The entries are to be output word for word, with the pictures omitted.

==============================

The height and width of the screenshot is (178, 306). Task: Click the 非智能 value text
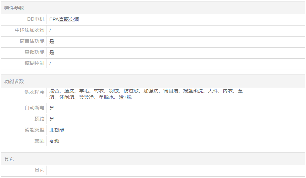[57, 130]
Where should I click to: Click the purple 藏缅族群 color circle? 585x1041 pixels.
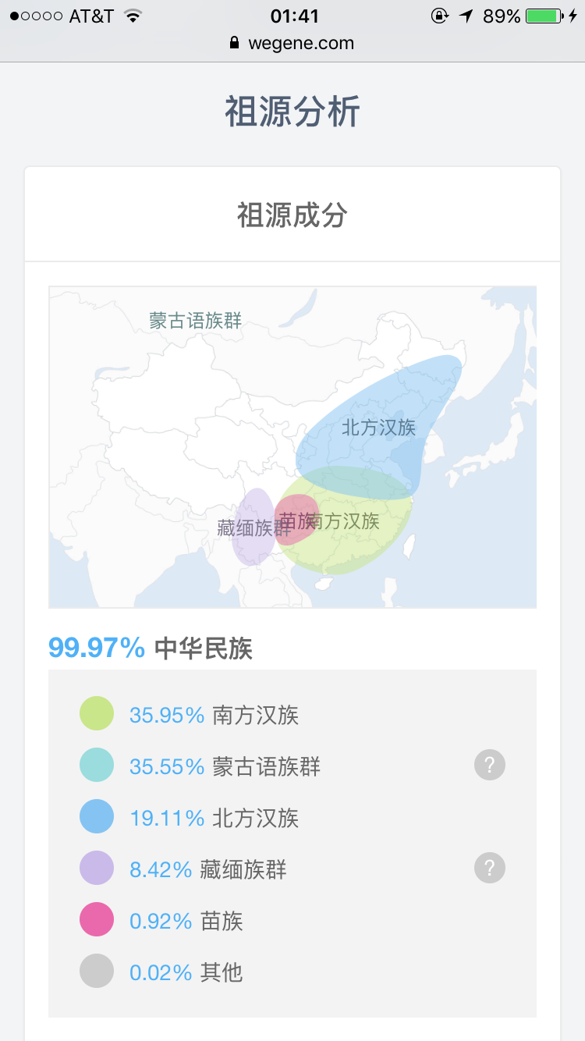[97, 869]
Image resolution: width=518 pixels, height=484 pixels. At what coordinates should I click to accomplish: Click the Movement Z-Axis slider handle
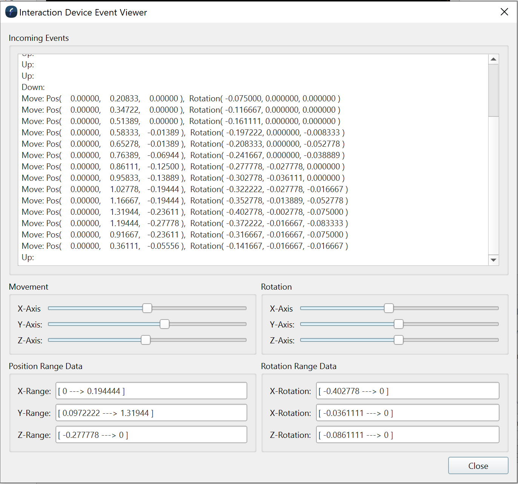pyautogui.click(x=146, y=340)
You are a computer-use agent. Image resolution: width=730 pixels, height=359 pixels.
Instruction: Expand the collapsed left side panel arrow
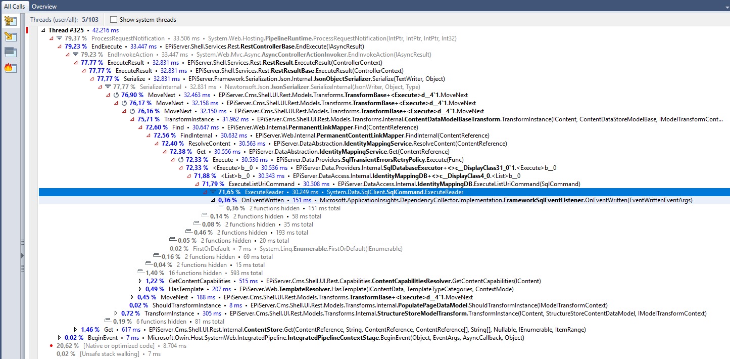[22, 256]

==============================

■ **Written answer**
The height and width of the screenshot is (178, 306). Task: Click the 非智能 value text
[57, 130]
Where should I click to: Click the purple 藏缅族群 color circle? 585x1041 pixels.
[97, 869]
Image resolution: width=518 pixels, height=484 pixels. At what coordinates should I click to accomplish: Click the Movement Z-Axis slider handle
pyautogui.click(x=146, y=340)
You are a computer-use agent. Image resolution: width=730 pixels, height=359 pixels.
Instruction: Expand the collapsed left side panel arrow
[22, 256]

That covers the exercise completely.